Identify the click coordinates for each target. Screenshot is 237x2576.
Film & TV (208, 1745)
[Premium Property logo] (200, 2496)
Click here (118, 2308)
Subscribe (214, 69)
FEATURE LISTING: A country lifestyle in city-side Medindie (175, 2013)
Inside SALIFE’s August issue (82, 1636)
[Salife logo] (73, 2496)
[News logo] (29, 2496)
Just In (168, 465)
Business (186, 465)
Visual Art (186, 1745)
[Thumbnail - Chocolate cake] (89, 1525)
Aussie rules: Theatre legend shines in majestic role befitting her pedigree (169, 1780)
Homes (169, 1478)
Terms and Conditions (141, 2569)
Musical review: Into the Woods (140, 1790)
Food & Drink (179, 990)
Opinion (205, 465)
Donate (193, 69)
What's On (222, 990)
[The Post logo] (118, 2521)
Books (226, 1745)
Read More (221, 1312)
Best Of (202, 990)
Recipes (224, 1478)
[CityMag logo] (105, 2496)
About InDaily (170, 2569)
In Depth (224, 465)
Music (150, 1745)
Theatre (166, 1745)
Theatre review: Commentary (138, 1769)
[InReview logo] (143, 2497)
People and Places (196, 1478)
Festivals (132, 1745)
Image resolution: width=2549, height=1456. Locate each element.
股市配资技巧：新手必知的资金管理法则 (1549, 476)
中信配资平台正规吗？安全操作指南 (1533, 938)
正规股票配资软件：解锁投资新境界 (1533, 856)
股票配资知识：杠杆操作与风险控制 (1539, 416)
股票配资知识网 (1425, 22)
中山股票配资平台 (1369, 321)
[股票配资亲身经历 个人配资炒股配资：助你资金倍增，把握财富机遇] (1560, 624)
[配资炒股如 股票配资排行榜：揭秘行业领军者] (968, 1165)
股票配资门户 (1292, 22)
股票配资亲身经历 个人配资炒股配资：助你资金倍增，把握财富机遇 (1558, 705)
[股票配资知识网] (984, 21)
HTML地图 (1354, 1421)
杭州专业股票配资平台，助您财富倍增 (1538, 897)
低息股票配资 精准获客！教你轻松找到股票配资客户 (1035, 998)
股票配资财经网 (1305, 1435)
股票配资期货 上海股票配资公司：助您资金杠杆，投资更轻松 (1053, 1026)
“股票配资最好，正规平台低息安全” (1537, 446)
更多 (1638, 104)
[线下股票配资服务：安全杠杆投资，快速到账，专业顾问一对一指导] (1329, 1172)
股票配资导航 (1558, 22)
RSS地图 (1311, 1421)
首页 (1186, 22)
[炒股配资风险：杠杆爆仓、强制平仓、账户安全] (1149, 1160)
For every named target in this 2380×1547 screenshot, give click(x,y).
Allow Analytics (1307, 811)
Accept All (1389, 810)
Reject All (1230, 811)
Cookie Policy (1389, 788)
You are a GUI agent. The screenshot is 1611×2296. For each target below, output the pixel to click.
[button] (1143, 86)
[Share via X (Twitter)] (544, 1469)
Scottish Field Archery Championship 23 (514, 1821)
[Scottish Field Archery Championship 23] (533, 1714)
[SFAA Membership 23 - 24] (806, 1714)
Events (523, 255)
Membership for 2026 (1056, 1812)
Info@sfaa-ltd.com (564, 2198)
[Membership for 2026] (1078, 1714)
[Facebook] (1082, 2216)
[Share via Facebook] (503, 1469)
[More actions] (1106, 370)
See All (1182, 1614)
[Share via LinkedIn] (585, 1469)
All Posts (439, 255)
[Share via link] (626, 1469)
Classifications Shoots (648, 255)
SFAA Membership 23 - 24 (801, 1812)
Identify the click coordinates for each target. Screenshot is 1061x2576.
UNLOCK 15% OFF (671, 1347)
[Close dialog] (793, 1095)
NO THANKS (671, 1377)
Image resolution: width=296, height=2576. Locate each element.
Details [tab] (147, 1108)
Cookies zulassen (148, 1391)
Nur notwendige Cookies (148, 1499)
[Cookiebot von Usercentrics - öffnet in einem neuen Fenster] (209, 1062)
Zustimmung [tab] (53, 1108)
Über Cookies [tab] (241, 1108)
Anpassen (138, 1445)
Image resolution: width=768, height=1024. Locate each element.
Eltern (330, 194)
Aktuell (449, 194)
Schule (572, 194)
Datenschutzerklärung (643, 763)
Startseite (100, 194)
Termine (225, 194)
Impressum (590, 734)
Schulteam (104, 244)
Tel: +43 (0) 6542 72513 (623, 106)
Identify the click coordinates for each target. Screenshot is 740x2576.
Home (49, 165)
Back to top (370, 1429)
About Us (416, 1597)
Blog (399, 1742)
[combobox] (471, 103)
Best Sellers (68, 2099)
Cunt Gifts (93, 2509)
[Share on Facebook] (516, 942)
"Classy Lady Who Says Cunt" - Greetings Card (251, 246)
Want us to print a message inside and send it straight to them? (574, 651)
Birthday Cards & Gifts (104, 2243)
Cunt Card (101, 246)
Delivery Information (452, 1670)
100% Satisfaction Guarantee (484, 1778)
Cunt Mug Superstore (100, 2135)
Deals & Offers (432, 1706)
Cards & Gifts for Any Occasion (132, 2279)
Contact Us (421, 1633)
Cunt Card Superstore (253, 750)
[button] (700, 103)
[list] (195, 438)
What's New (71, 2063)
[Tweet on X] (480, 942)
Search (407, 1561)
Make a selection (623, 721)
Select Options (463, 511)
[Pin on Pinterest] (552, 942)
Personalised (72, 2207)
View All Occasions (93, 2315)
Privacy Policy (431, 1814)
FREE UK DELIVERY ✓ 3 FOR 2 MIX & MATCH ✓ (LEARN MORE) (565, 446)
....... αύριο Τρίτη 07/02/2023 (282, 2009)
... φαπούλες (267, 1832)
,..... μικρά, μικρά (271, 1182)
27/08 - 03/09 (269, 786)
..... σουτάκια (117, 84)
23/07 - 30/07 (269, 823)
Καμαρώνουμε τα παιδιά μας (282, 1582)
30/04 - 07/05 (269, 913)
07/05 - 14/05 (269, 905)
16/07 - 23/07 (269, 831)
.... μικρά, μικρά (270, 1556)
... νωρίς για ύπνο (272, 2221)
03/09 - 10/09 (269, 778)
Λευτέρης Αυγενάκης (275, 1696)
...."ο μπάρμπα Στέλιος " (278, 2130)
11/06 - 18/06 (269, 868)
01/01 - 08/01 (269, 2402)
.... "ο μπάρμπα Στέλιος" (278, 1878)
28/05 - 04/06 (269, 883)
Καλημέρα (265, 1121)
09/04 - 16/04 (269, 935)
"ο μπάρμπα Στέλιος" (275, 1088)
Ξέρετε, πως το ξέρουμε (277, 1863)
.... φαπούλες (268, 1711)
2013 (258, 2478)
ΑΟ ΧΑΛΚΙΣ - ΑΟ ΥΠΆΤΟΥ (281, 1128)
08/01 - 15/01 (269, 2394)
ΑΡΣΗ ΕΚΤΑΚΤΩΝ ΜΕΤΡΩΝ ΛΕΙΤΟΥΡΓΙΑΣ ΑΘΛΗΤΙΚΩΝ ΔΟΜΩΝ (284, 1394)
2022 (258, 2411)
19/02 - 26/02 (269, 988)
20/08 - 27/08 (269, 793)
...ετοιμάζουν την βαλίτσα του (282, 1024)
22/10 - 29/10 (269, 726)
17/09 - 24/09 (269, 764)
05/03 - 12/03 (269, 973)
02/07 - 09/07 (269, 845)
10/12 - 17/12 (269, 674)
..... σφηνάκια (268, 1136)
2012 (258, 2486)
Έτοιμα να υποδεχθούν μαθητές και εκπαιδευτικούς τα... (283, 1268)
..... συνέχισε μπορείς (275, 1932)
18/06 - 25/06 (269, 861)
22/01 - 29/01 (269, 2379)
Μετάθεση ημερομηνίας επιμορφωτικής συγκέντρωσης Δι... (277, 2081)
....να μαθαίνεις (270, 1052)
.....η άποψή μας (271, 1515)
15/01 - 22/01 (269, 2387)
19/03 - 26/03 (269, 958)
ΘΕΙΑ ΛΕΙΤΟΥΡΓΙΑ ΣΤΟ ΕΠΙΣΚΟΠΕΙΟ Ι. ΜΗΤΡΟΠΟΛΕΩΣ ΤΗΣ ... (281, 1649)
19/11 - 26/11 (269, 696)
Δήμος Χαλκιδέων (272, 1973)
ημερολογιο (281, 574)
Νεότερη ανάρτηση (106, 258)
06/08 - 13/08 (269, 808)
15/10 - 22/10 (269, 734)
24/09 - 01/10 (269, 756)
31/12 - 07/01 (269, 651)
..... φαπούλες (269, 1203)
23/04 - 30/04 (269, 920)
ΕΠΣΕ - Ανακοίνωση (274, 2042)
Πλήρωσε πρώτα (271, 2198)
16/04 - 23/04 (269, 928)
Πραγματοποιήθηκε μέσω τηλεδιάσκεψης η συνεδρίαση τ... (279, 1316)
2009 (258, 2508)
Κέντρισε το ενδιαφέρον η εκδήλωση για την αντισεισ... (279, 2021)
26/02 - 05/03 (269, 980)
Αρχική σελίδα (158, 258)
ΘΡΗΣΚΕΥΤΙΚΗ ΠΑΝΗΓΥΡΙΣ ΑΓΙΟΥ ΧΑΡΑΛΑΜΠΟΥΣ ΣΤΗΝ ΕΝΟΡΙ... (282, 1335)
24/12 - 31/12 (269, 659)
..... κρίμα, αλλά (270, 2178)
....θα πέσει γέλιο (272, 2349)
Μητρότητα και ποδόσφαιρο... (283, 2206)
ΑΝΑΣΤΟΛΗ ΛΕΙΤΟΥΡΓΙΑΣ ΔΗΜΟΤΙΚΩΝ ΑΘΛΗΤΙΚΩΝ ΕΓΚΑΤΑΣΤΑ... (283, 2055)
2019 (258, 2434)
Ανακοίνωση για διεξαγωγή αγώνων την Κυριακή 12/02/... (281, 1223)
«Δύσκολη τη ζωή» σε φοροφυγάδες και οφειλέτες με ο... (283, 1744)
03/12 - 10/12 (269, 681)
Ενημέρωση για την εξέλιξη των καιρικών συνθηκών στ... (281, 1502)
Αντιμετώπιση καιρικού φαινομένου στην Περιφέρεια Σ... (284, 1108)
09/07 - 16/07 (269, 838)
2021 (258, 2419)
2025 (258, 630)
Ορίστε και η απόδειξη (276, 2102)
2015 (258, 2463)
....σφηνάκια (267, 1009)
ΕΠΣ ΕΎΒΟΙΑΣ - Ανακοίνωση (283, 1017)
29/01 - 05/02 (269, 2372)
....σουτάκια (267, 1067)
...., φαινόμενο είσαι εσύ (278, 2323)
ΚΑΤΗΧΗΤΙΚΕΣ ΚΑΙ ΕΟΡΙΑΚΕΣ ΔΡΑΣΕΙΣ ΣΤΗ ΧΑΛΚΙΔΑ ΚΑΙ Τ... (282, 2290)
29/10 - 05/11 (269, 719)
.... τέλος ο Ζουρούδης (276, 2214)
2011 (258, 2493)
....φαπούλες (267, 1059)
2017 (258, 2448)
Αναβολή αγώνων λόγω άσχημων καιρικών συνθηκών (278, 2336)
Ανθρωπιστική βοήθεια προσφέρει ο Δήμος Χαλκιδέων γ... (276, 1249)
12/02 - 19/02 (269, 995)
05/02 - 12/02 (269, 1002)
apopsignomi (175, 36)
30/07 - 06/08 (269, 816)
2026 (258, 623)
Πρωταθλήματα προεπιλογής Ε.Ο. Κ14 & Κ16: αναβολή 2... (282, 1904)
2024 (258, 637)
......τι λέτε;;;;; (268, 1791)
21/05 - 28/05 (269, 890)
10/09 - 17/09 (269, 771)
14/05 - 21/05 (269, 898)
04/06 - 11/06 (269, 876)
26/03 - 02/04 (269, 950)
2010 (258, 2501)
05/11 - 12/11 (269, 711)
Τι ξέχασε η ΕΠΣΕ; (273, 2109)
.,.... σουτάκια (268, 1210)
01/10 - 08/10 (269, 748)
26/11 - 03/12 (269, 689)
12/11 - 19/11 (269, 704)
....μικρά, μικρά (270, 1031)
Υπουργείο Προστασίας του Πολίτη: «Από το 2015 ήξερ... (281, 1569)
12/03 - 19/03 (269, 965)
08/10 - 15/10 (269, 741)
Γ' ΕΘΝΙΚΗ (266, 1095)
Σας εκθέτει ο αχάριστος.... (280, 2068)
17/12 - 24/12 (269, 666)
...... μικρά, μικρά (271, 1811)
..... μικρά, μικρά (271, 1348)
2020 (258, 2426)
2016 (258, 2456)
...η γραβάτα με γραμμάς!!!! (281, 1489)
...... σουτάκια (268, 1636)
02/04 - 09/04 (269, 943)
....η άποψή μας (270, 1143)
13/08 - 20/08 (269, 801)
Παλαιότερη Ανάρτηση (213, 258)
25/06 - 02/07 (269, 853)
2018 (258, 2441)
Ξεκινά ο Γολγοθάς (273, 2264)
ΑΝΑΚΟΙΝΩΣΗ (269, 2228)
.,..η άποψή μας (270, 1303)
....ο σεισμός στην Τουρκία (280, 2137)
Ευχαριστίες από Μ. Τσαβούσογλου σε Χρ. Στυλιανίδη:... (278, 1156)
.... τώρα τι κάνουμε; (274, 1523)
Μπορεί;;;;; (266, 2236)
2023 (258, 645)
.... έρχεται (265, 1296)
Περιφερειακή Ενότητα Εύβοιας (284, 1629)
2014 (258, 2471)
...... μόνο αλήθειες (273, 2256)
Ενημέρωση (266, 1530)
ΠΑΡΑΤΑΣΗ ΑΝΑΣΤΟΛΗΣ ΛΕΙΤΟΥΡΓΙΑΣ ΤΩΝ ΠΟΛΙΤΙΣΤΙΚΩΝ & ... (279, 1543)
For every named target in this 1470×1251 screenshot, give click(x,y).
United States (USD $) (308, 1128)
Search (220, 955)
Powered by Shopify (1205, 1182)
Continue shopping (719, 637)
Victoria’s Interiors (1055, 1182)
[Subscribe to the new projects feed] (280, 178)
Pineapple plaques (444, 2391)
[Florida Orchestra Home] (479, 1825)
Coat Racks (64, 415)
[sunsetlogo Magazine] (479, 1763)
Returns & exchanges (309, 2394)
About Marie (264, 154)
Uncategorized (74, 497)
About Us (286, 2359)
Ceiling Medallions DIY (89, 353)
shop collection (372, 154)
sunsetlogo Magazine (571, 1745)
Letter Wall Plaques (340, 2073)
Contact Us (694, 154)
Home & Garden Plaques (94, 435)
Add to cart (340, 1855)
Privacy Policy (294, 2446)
------------------------------
Of the entries above, repeat exactly the lines from the line with "[Tweet on X] (480, 942)" through the line with "09/04 - 16/04 (269, 935)", both of them included.

[Tweet on X] (480, 942)
Search (407, 1561)
Make a selection (623, 721)
Select Options (463, 511)
[Pin on Pinterest] (552, 942)
Personalised (72, 2207)
View All Occasions (93, 2315)
Privacy Policy (431, 1814)
FREE UK DELIVERY ✓ 3 FOR 2 MIX & MATCH ✓ (LEARN MORE) (565, 446)
....... αύριο Τρίτη 07/02/2023 (282, 2009)
... φαπούλες (267, 1832)
,..... μικρά, μικρά (271, 1182)
27/08 - 03/09 (269, 786)
..... σουτάκια (117, 84)
23/07 - 30/07 (269, 823)
Καμαρώνουμε τα παιδιά μας (282, 1582)
30/04 - 07/05 (269, 913)
07/05 - 14/05 (269, 905)
16/07 - 23/07 (269, 831)
.... μικρά, μικρά (270, 1556)
... νωρίς για ύπνο (272, 2221)
03/09 - 10/09 (269, 778)
Λευτέρης Αυγενάκης (275, 1696)
...."ο μπάρμπα Στέλιος " (278, 2130)
11/06 - 18/06 (269, 868)
01/01 - 08/01 (269, 2402)
.... "ο μπάρμπα Στέλιος" (278, 1878)
28/05 - 04/06 (269, 883)
Καλημέρα (265, 1121)
09/04 - 16/04 (269, 935)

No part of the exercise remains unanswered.